Moreover, empagliflozin was well tolerated in the patients, and no event consistent with genital infection was reported.
Our study was a double-blind, randomized, placebo-controlled trial, among the patient with T1D, which had limitations. A limitation was small sample size which may be the reason for non-significant results in some outcomes.
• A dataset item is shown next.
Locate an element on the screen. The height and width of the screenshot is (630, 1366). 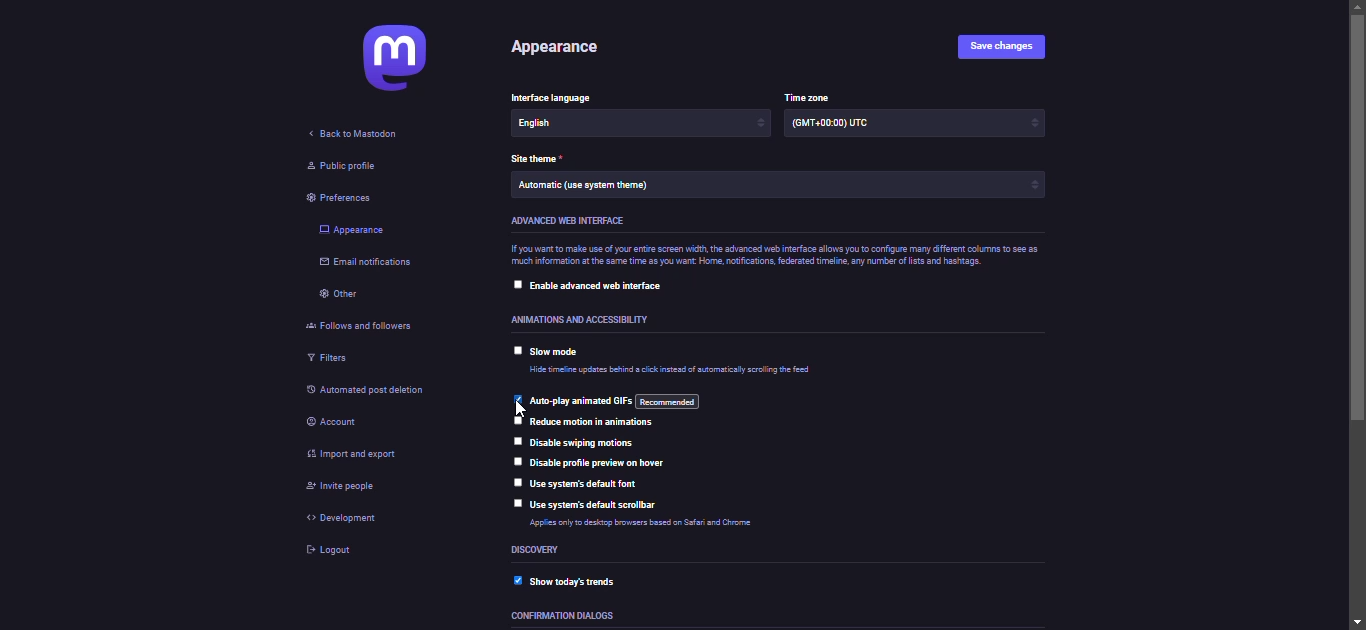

Also, we did not measure the 24-h urinary glucose excretion, which can be an indicative of the Pharmacodynamics of empagliflozin.
Conclusion
Empagliflozin, as an SGLT2 inhibitor, acts across insulin-independent mechanisms and is known as an appropriate novel treatment for T1D. Our findings suggest that empagliflozin is a safe and efficacious drug that enhances glycaemic control, reduces body weight, and reduces insulin doses. empagliflozin may aid in the reduction of complications associated with T1D. We also found that empagliflozin does not cause hypoglycemia or genital and urinary infections in T1D. However, future large and long-duration prospective RCTs are suggested to certainly confirm the effects of empagliflozin as an adjunct to insulin in the treatment of T1D.
Competing Interests
The authors declare no conflict of interest.
Ethical Approval
The experimental protocol was reviewed and approved by the Ethics Committee of Tabriz University of Medical Sciences (IR.TBZMED.REC.1401.442).
Acknowledgements
The authors would like to thank all study investigators and participants whose time and effort are critical to the success of the research program.